▶ _Document_:
How traceable are you? - Experiment results & analysis

I ran a privacy research experiment on browser fingerprinting. Let's take a look at the results and potential solutions.

How traceable are you? - Experiment results & analysis
Photo by George Prentzas / Unsplash

We're all familiar with incognito windows. When we want to search for something embarrassing, go to a specific streaming service, or add more privacy to our web browsing, many of us default to incognito windows for added anonymity. After all, the name has "incognito" in it, so it must keep our browsing habits secret, right? Not always.

The incognito window only prevents browsers from permanently storing website history and cookies, but it does not take any measures to conceal your true identity. For instance, Google Chrome, the most popular browser today, does not block ads, trackers, fingerprinters, or other creepy scripts that can be used to identify you.

Traditionally, trackers have used cookies to keep tabs on your browsing habits. Cookies are small pieces of text data that your browser stores and sends to each respective website. These cookies can contain authentication data, so you remain logged in, online shopping cart metadata, or user information, but they can also be utilized to uniquely identify you each time you revisit websites. Since browsers send cookies back to their original websites on each request, the website can identify you. However, there is one significant flaw in this approach. Incognito mode does not keep track of cookies or use existing cookies from normal browsing mode. Visiting a website in incognito mode would leave a cookie-based tracking website completely in the dark.

The New Kid: Browser Fingerprinting

Fear no more, advertisers. There is a new technique called browser fingerprinting that can solve all your problems. Are you tired of users evading your malicious tracking through incognito mode? Well, what if I told you that browser fingerprinting could track them there too? That's right. The user would even have a false sense of privacy in incognito mode when, in reality, we can still monitor them at all times.

Browser fingerprinting is a technique that creates a profile of the unique attributes of your browser and device. In incognito mode, your browser and device do not change, making it easy for websites and third-party trackers to cross-track you across browsing profiles.

There are two main types of fingerprinting: client-side and server-side.

Client-Side Fingerprinting

Client-side fingerprinting uses Javascript to detect browser and device attributes, such as screen resolution, engine, app version, etc. This can be harder to spoof.

▶ _Recorded information_:
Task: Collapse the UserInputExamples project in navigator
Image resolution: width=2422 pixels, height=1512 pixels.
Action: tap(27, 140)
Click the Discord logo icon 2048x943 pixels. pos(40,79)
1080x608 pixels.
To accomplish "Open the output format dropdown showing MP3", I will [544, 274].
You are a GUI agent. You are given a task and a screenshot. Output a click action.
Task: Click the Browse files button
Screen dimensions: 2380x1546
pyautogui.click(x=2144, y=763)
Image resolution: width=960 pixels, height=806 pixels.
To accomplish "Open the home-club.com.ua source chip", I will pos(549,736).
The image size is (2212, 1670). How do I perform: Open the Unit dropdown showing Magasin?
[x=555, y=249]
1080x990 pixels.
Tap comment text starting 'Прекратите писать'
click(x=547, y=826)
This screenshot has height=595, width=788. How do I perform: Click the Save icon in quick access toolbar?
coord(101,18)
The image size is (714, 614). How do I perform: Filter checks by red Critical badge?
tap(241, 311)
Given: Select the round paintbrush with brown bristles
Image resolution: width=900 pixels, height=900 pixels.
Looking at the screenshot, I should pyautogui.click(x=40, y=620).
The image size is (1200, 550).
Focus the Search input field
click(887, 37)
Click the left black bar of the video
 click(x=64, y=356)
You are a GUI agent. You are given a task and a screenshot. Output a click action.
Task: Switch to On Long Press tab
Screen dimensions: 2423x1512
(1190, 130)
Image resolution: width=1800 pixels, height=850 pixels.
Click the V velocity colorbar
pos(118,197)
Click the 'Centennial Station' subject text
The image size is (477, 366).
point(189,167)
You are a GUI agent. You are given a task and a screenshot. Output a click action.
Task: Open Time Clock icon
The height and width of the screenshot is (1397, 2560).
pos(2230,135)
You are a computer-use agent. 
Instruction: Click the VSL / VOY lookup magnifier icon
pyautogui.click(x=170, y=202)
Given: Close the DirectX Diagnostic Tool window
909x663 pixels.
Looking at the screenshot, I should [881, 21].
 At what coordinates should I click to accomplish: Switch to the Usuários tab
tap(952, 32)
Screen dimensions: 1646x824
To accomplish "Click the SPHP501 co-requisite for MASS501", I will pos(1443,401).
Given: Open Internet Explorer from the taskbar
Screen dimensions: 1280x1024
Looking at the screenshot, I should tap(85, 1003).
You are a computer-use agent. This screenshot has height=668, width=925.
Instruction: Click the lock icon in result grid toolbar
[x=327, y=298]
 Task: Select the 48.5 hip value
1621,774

▶ _Requirement 1_:
According to the article on browser fingerprinting, what does an incognito window prevent the browser from storing permanently?
▶ _Requirement 2_:
Pick up the article on browser fingerprinting right after its last sentence and write the next few paragraphs.

▶ _Written reply 1_:
Website history and cookies.

▶ _Written reply 2_:
Server-Side Fingerprinting

Server-side printing uses header data, such as a user agent, GPC, Dnt, etc. These attributes can be easily spoofed, but spoofing may cause some websites to break, which is why most users avoid this.

Experiment Recap

I ran a privacy research experiment that explored browser fingerprinting through the use of nojs server-side connection data, client-side fingerprinting techniques and a similarity algorithm.

Experiment Inner-workings

This project used Go for its API, SQLite for the database, HTML templates for the frontend and Javascript for client-side fingerprinting. I chose Go and SQLite because they're lightweight and performant (for this type of project at least) and HTML because it can be rendered by browsers that block Javascript for the nojs tests.

Server-Side Fingerprinting

On connection, the web server collected the following headers:

  • User-Agent
  • Accept
  • Accept-Language
  • Accept-Encoding
  • Upgrade-Insecure-Requests
  • Sec-Gpc
  • Sec-Fetch-User
  • Sec-Fetch-Site
  • Sec-Fetch-Mode
  • Sec-Fetch-Dest
  • Dnt (for all non-Firefox browsers)

These headers were then concatenated together and hashed to create a fingerprint identifier.

I specifically chose these headers because, in my limited testing, they were consistent in both normal and private browsing sessions. Other headers, like cookie, app-pragma, cache-control and referrer, were unreliable and varied unpredictably.

Client-Side Fingerprinting

After the page's initial load, a Javascript script was then loaded to collect the following data:

  • Installed fonts
  • Timezone
  • Timezone Spoof Status
  • Time Spoof Status
  • Screen Height
  • Screen Width
  • Screen Color Depth
  • Navigator App Version
  • navigator.brave

The timezone and time spoof statuses were fetched using a technique involving web workers. Since web workers are loaded differently than webpages, extensions, such as Windscribe's browser extension, cannot spoof the time in workers. If the time data retrieved in the web worker was different than that found in the webpage, it was safe to determine these properties were spoofed.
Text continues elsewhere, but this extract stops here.